Friday, July 25, 2008

Friday, July 18, 2008

alive

"Do you know what today is??" LG bellows from his office.
I roll back in my chair until I'm in his line of sight.
"Its July 18 - but other than that, no."

"Two years ago today I got run over by a Semi," he announces. "I just realized that when I wrote the date down. "

LG had a long, hard row of recovery to hoe. Just last fall he had to have another reparitive surgery on his leg, and there was a significant chance that it would have to be amputated. He works hard and plays hard, and his 6'5'' former basketball player's frame wasn't really given the time it needed to recover.

Now he is walking without his cane and (more significantly) without a limp.

"What are you doing tonight?" I holler back. "You definitely need to celebrate being alive."

Being alive is wonderful and probably the biggest thing I take for granted. Oftentimes we hardly stop to think about how close we all are to not being alive.
Being alive is pain, it is exhilaration, it is suffering, it is knowing love, joy, laughter, despair, and all of the myriad emotions in between those.
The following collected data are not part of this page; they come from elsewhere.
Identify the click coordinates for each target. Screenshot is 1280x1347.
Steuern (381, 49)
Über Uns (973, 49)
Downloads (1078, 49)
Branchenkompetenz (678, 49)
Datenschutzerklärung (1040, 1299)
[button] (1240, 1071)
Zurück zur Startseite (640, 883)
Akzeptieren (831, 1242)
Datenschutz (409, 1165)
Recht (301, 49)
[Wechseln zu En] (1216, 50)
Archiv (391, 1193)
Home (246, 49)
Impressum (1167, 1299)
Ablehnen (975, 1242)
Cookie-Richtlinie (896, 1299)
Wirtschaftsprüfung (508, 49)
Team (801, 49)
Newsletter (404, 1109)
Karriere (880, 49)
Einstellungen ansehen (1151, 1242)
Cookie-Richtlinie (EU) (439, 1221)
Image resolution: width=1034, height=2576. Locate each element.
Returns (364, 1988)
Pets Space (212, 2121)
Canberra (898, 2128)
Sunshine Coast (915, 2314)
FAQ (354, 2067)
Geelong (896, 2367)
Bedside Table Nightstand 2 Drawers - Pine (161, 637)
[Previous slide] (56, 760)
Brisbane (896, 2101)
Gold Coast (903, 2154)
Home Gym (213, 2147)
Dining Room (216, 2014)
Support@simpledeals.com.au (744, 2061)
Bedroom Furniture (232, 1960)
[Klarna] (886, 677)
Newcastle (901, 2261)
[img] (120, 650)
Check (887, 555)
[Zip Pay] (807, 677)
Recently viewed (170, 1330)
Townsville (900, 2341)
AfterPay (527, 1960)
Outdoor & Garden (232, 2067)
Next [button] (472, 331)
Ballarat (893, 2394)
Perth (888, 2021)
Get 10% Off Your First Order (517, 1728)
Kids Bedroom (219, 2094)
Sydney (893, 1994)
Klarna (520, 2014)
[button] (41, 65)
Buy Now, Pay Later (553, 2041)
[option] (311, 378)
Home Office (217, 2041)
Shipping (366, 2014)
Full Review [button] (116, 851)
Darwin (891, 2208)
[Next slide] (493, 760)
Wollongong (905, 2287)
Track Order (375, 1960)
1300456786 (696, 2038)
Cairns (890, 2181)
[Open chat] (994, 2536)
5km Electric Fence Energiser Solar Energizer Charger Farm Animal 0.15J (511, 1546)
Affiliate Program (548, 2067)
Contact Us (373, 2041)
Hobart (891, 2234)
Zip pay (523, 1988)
Tonight I think I'll celebrate being alive, too.

Friday, July 11, 2008

Paradoxical isn't it.

normally waiting for things to transpire causes a lot of angst and agony for me. By nature I am impatient. I already know that, don't have to keep realizing that about myself, and I never pray for patience because I don't want to have the trials of having to learn patience. In spite of this, God is teaching me to have patience anyway. I have spent the last three years since I graduated from college sort of floating around without any real direction. The direction I thought I was going in didn't pan out, for various and complicated reasons. I never really had a plan B so this left me mildly distraught when I actually sat down and thought about it.
Lately though, doors have been flung open for me. Clear indications of how to proceed. I am starting my Master's Degree this fall in Community Development at Eastern University. I didn't realize this, but my mom just told me that Eastern is the number 1 school in the country for Community Development! A fact she learned from a friend whose child was doing college research.
Currently my job is exceedingly boring and not challenging and at several points in the last year I tried looking for and applying for new jobs. However, things have shifted some because my work offers a tuition reimbursement program, and is generously contributing toward my Master's Degree. This is so amazing. I prayed that I would at least get a scholarship to fund my education and not have to shoulder the entire burden myself. Not only did I get a scholarship, but the tuition reimbursement came through, and they cover text books too, and the time off that I needed for my classes in September was approved as working time off, and I get to stay with my roommates friend in Philly and drive her old car instead of rent one! I mean talk about open door!
However, I don't necessarily have a real clear picture of how I'd like to apply this degree. Even though I'd love to have a nicely laid out 20 year plan, I am Trusting God for that.
I am letting go of the need to control and have it all laid out. It is not easy for me but the more that I am able to do that, the more excitement I feel about what lies ahead contrast to the worry and stress of needing to have a plan of action.

Paradoxical isn't it.

come again?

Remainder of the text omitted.